Hi
I ended up in a discussion about using secure password storage today and
started thinking about solutions for the problem. Some frameworks suggest
putting all kinds of credentials in environment variables. This practice
seems to originate from a recommendation on 12factor.net.
The problem I see with this practice is that it is so easy to leak
environment variables. Like if you are running a phpinfo()
page somewhere
that is not a very big deal until it contains all your passwords and API
keys in plain text. Jikes!
I favor putting credentials in config files that are outside of the
document root. That is also not perfect but at least the risk to leak them
from the environment is mitigated.
Now, I understand that the practice of using environment variables comes in
very handy if you use containers. Just launch your app in a container and
pass it some information about the environment, credentials, ... and you
can reuse the same container in the entire DTAP cycle.
So, how can we improve this situation?
As a PHP FPM user, my solution would be to add a sec_env[] configuration
instruction to the pool configuration that reads the configured value from
the environment, puts it in a more secure location and immediately unsets
it in the environment. Applications will need to read the credentials from
somewhere else, we can provide userland functions for that.
The credentials can be somewhere in the memory of the child process, or
maybe even better is to fork a separate process just to keep the sensitive
variables. The children would be able to communicate with this process over
domain sockets ...
The main intention is to get the credentials out of the environment
variables. You need to setup a connection to a database or API? Get a
password from the secure storage, make the connection and get rid of the
password.
Some side notes:
If it's an environment variable like FRAMEWORK_ENV=prod, which I think is
the valid use-case for environment variables, we don't bother with it.
For CLI applications on the other hand this issue seems less relevant, so I
did not try to solve that problem.
I am aware of tools like Vault, etcd, ... but they solve a different
problem and have their own caveats IMO.
I will be the one writing the proof of concept if this idea would make it
to an RFC. There are still some things I need to figure out but it seems
doable.
I'm looking forward to your feedback.
Kind regards,
Tom Van Looy
ps: today is international password day.

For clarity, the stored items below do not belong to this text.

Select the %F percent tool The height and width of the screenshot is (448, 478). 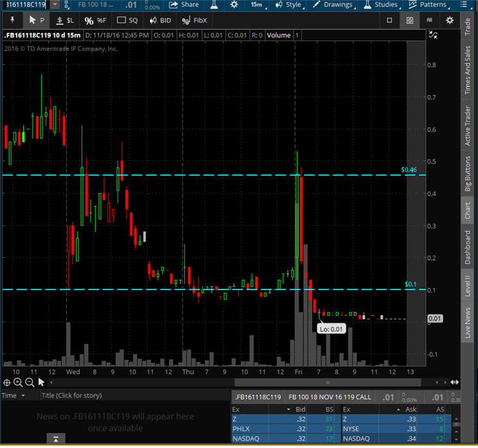tap(96, 21)
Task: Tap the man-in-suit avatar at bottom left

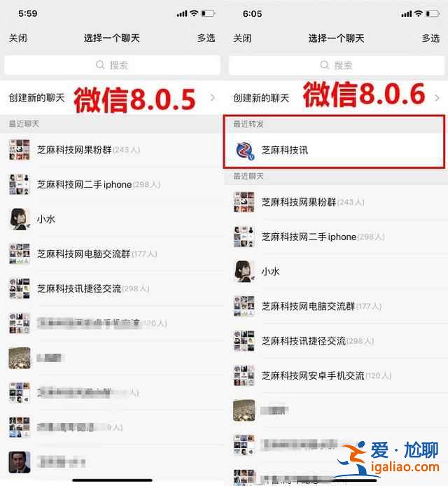Action: tap(20, 461)
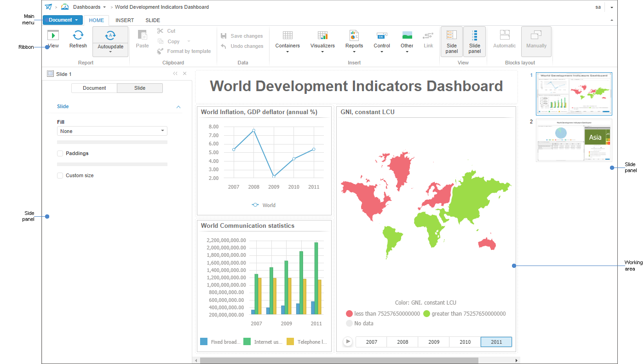
Task: Select the second slide thumbnail
Action: (574, 141)
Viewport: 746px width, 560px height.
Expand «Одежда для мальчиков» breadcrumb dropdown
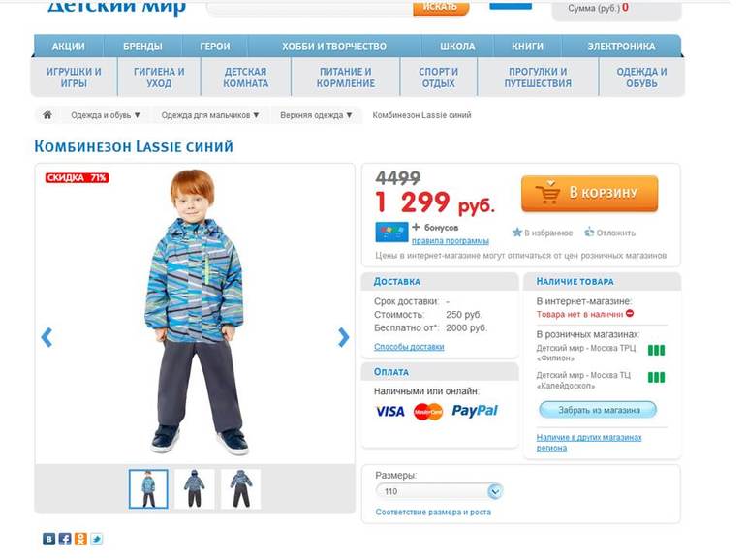(210, 115)
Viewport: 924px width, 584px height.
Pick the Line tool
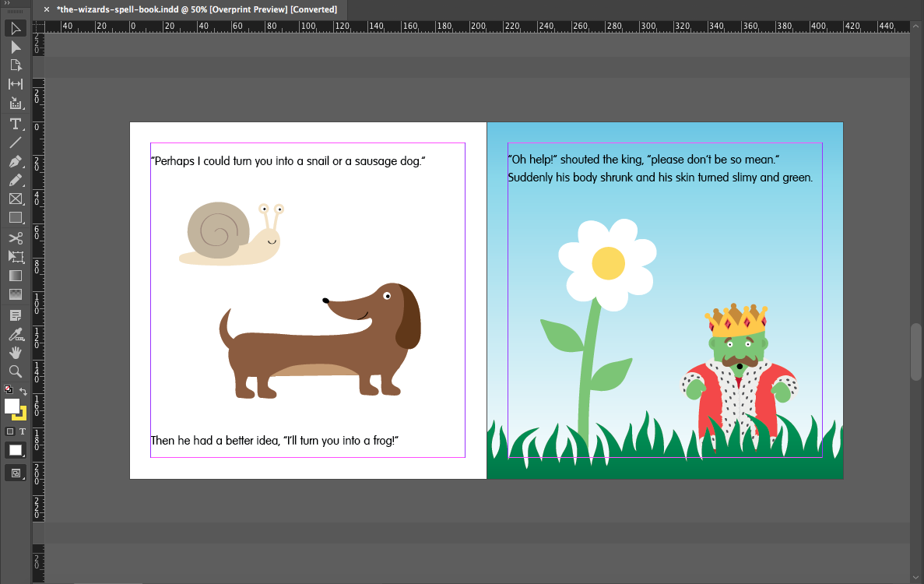[x=16, y=142]
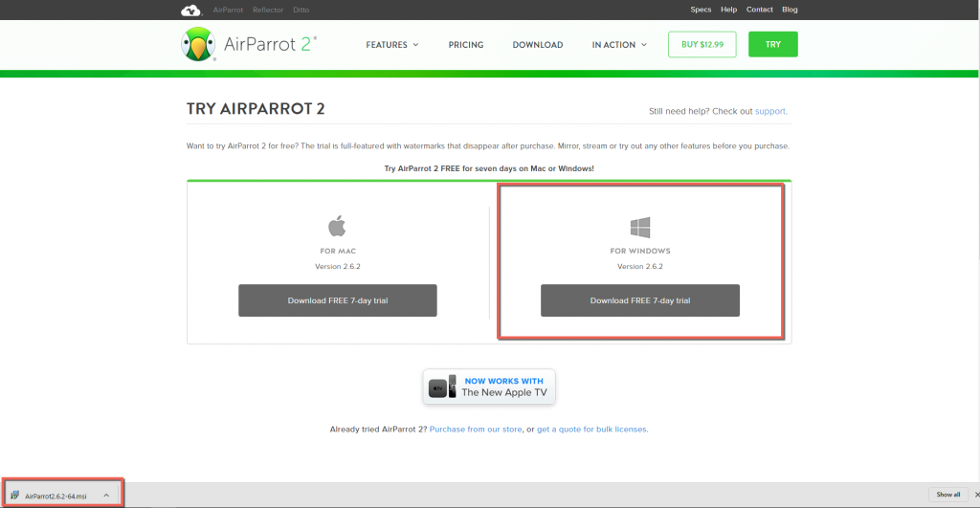Open the support link
This screenshot has height=508, width=980.
pos(769,111)
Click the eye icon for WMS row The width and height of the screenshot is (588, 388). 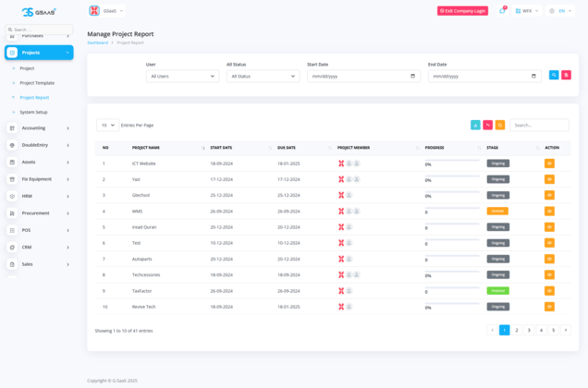click(x=549, y=212)
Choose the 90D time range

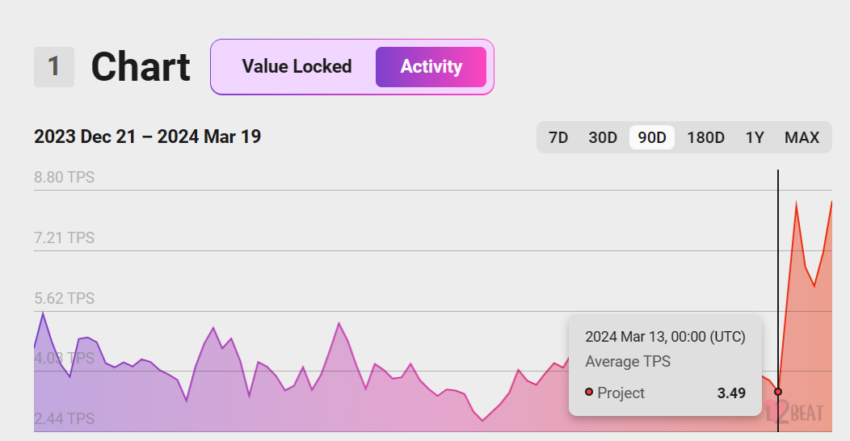pyautogui.click(x=652, y=138)
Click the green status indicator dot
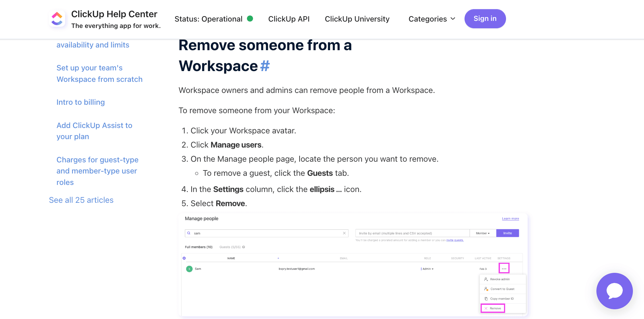 point(250,19)
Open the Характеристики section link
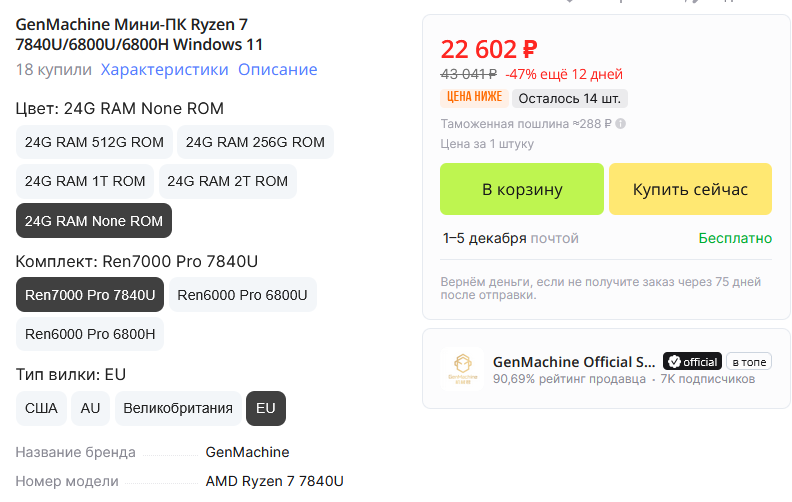Viewport: 792px width, 502px height. click(164, 70)
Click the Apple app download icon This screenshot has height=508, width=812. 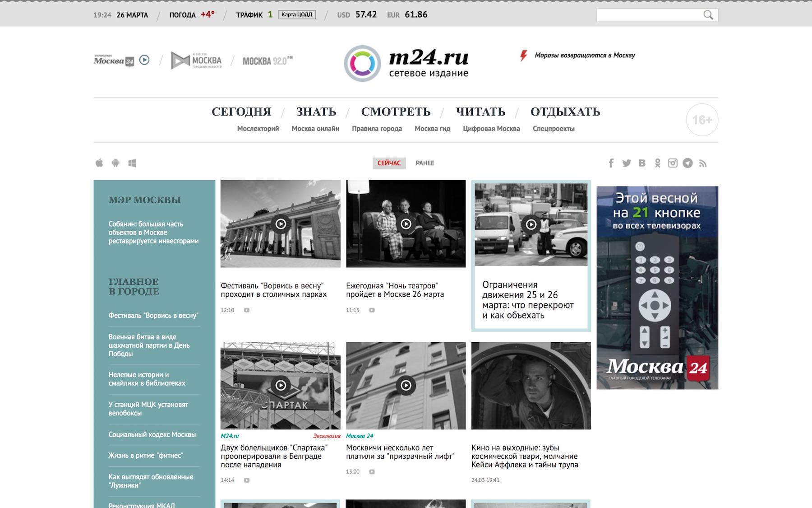click(99, 163)
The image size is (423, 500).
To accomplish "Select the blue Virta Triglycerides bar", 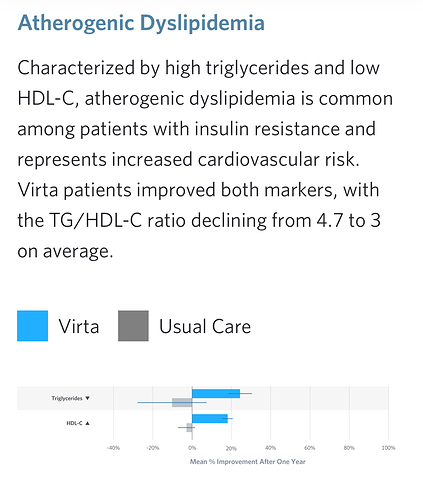I will 216,393.
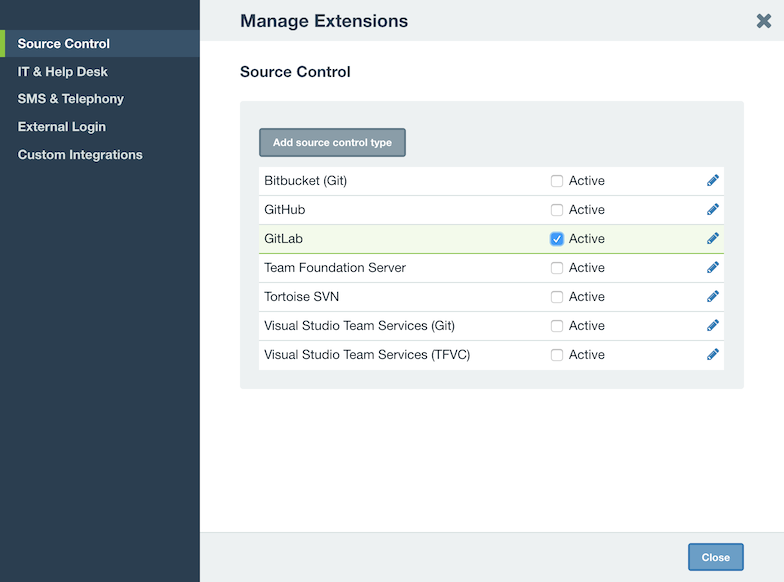The image size is (784, 582).
Task: Edit Visual Studio Team Services (Git) pencil
Action: [712, 326]
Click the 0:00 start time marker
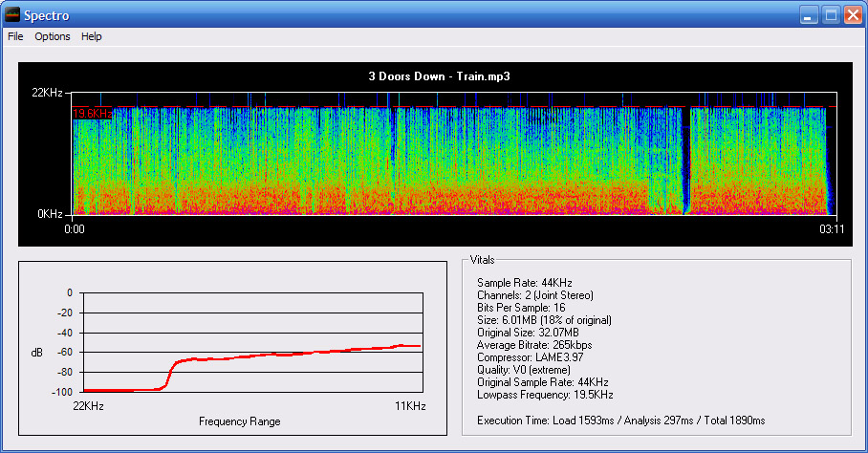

What day is better to start a
discussion about secure password storage :-)
2018-05-03 15:29 GMT-03:00 Tom Van Looy tom@ctors.net:
Hi
...
The problem I see with this practice is that it is so easy to leak
environment variables. Like if you are running aphpinfo()
page somewhere
that is not a very big deal until it contains all your passwords and API
keys in plain text. Jikes!
...
The main intention is to get the credentials out of the environment
variables. You need to setup a connection to a database or API? Get a
password from the secure storage, make the connection and get rid of the
password.
Wouldn't it be more feasible to assign the environment variables locally
then clear them from the environment for the rest of the process?
$password = getenv("PASSWORD");
var_dump($password);
putenv("PASSWORD=");
$password = getenv("PASSWORD");
var_dump($password);
phpinfo()
;
The manual of getenv()
does warn that "If PHP is running in a SAPI such
as Fast CGI, this function will always return the value of an
environment variable set by the SAPI, even if putenv()
has been used to
set a local environment variable of the same name." And there's also
apache_getenv() and apache_setenv() to worry about.
But if the point is to avoid accidental leaks, you may want to tackle
the problem from this perspective instead of using a new env mechanism.